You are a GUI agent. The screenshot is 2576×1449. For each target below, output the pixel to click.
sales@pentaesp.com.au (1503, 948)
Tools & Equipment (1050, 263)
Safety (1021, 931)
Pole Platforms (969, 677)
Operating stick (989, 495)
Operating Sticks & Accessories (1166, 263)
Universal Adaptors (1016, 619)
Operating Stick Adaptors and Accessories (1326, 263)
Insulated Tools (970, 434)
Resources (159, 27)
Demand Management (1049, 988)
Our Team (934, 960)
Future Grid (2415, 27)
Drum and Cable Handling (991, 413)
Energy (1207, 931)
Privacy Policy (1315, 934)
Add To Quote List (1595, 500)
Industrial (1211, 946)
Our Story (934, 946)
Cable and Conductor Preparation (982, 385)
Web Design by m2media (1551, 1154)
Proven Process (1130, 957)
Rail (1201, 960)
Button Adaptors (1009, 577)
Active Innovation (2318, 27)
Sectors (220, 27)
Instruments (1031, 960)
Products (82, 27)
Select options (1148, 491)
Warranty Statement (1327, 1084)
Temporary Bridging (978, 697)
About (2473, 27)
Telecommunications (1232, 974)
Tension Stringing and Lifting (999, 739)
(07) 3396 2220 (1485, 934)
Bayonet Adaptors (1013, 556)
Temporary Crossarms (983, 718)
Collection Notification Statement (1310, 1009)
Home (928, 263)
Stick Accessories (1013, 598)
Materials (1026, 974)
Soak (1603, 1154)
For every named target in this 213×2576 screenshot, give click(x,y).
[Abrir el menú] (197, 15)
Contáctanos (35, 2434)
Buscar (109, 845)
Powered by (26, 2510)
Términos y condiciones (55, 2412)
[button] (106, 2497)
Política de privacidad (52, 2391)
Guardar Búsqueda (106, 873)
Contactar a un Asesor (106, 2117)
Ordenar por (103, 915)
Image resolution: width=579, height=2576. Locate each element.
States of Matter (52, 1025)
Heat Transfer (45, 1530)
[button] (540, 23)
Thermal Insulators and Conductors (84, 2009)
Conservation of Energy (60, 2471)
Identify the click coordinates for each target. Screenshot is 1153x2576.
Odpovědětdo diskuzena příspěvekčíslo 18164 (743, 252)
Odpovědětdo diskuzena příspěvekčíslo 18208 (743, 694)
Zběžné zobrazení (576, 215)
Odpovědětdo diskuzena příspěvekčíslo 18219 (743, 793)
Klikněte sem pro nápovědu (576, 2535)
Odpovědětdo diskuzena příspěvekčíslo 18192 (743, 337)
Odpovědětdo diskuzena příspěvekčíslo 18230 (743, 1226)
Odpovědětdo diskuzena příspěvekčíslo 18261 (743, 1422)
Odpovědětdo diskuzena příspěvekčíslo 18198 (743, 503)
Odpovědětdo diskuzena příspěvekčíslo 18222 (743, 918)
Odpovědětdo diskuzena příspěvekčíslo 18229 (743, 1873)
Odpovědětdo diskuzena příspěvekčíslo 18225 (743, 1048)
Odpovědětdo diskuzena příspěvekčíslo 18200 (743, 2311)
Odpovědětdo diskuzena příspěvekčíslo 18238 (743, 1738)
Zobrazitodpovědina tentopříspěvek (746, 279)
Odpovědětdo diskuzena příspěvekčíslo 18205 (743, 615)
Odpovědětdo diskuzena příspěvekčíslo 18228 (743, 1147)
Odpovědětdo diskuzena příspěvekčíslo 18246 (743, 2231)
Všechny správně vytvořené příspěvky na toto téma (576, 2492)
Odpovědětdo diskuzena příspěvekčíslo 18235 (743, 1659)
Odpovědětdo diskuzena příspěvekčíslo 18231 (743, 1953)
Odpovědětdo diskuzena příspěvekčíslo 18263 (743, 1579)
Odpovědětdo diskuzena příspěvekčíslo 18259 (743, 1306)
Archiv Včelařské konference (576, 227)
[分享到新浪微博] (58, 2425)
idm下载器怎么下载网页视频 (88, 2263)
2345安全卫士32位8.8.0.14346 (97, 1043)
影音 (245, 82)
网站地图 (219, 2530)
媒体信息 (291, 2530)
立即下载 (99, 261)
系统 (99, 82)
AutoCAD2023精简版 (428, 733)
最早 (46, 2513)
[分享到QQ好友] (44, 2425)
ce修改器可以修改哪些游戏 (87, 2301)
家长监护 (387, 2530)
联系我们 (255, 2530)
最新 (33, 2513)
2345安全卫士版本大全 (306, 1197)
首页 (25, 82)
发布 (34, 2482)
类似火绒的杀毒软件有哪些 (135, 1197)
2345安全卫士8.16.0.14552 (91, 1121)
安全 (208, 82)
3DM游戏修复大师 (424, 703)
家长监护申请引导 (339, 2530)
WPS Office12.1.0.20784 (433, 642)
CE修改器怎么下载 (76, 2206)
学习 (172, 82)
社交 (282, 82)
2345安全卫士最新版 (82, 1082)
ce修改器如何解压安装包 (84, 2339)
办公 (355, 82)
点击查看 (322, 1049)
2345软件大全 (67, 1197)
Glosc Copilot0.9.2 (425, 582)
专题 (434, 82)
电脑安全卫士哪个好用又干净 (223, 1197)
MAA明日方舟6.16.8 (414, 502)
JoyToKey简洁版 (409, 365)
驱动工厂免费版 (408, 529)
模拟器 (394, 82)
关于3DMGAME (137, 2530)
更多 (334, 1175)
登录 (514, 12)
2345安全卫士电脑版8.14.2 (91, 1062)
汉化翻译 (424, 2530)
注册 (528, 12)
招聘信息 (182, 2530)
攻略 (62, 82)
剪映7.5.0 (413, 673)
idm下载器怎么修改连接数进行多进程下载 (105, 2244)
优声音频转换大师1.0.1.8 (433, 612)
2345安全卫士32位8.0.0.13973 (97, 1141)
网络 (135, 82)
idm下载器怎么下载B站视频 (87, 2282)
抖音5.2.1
■ ■ ■ ■
**What is being asked**:
Locate all lines in the listing above with the word "Statement". Copy them.

**Response to the task**:
Warranty Statement (1327, 1084)
Collection Notification Statement (1310, 1009)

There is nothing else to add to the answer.